There's a discussion of Rayleigh diffraction limit and the human eye (with refs) here (under the optometry stuff): http://hyperphysics.phy-astr.gsu.edu/hbase/phyopt/raylei.html#c2 164.54.53.165 17:22, 31 May 2006 (UTC)[reply]

Thanks. – b_jonas 13:55, 1 June 2006 (UTC)[reply]

What should be the units used for diameter, wavelength, and angle for the empirical formulas to work? They should be stated. From the lone example given, it appears that the diameter should be in meters? I did the calculations and the answer I got was 0.1196 so this has to be in meters in order to understand the answer given of 12cm.

In science discussions, never leave out the units.

As defined angular resolution should be in radians, that is, it is a dimensionless value. That means that it should not matter what the units are, as long as everything is expressed in the same units. Apparently you entered the wavelength in meters, and then you get D in meters.

However, the formula given under "Microscope case" produces a dimensioned value: a length. That cannot be an angular resolution. Something is wrong or inconsistent here.  --Lambiam^Talk 02:47, 7 October 2006 (UTC)[reply]

This article is called "Angular resolution". Other possible names, such as "Spatial resolution" and "Resolving power" redirect to this article. It strikes me that "Spatial resolution" is more general than simply another name for "Angular resolution". For example, it commonly refers to the number of pixels a computer display holds, or the detail that can be seen in a photograph. It is also in much more common use by people concerned with human vision (such as optometrists, ophthalmologists, and psychophysicists) than "Angular resolution". Moreover, the text of the article states that "Angular resolution describes the resolving power of a telescope". Apart from this being unrasonably restrictive--something I will correct--it means that "Resolving power" is defined (via redirect) as "Angular resolution", which is in turn defined as resolving power! This all needs to be clarified.

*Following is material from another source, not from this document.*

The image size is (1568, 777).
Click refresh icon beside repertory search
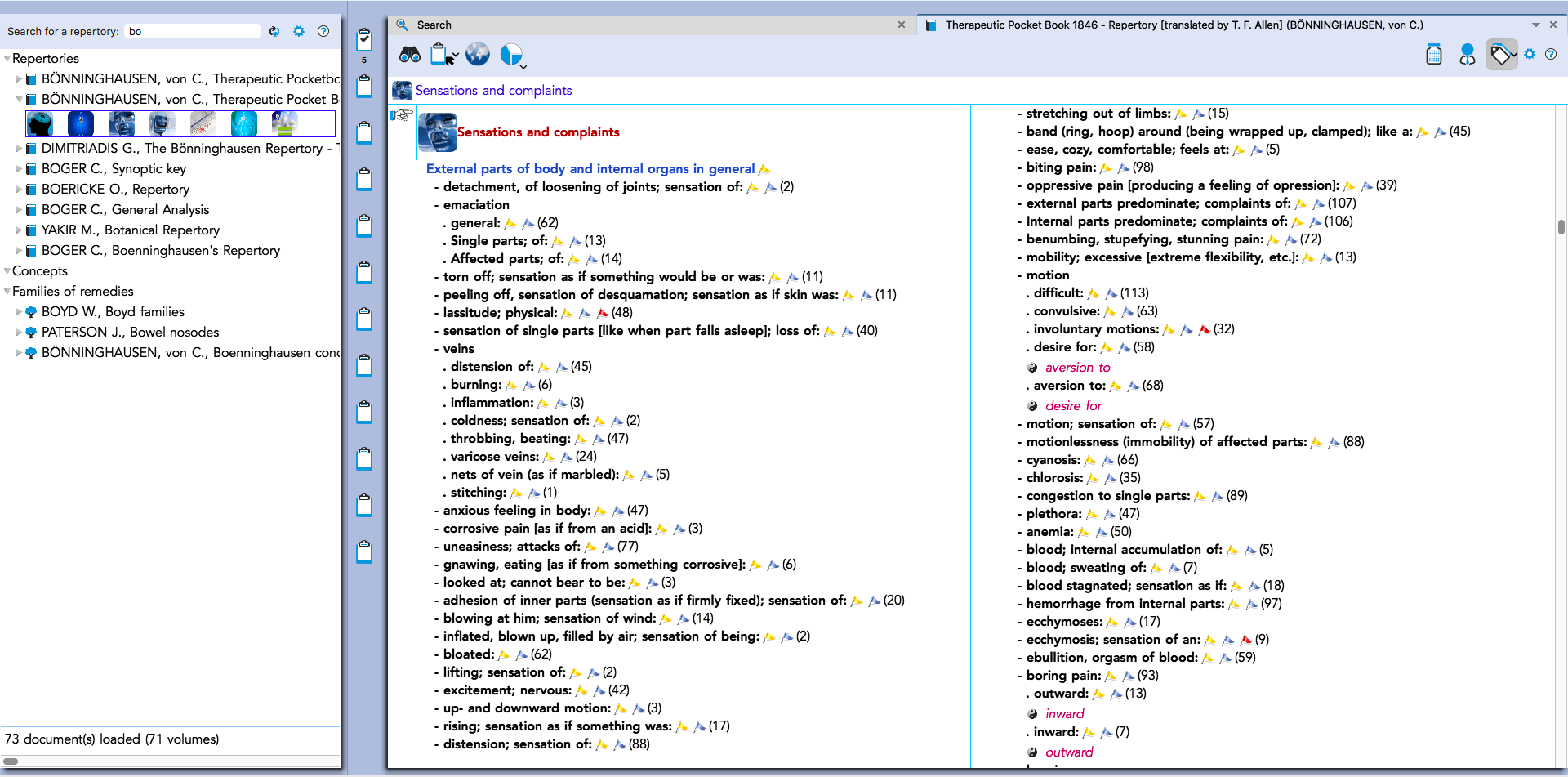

Robert P. O'Shea 04:03, 25 October 2006 (UTC)[reply]

Additionally, I was looking for "Resolving Power" in a spectroscopic context, and was brought here to 'angular resolution'. There is no discussion about spectroscopic resolving power. AmberRobot 22:16, 8 March 2007 (UTC)[reply]

I agree with Robert, This should not be an automatic redirect for a search on "Spatial Resolution" as it is a major concept in Geography and more specifically Remote Sensing. There should be a link to the "Remote Sensing" entry. I spend an entire class period devoted to the concept in my Introduction to Geographic Information Systems Class and it is always an important factor in any GIS or Remote Sensing application or research. The current 'redirect' limits the concept to one specific field and it is a much more robust concept than this.

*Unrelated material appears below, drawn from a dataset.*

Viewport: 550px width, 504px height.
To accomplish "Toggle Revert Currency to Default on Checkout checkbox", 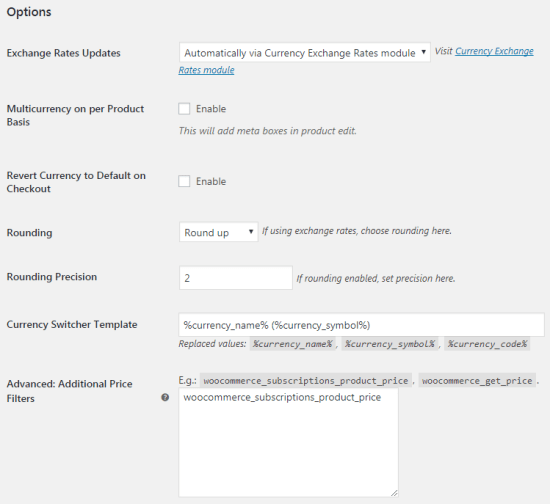I will 184,181.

Thank you for your consideration and I apologize if this is not the correct forum to bring up such problems but I'm new to the Wikipedia World. Mike Sims

This article seems to be optical-centric whereas "Angular resolution" covers more than "optical components", "optical device", or "optical wavelengths" (re: for example the radio spectrum.) It looks like a little cleanup could be done to correct that. 69.72.7.204 16:53, 16 January 2007 (UTC)[reply]

The first equation in section "Explanation" has a variable "f" which is never defined. From a similar equation in the "SLR cameras" section of Airy disc, I'm thinking that it is the distance from the lens to the film/image sensor (equivalently, i think, the focal length of the lens). Whether this or something else is what is intended, I think a definition for "f" should be added to the section. Thanks Bayle Shanks 00:36, 21 February 2007 (UTC)[reply]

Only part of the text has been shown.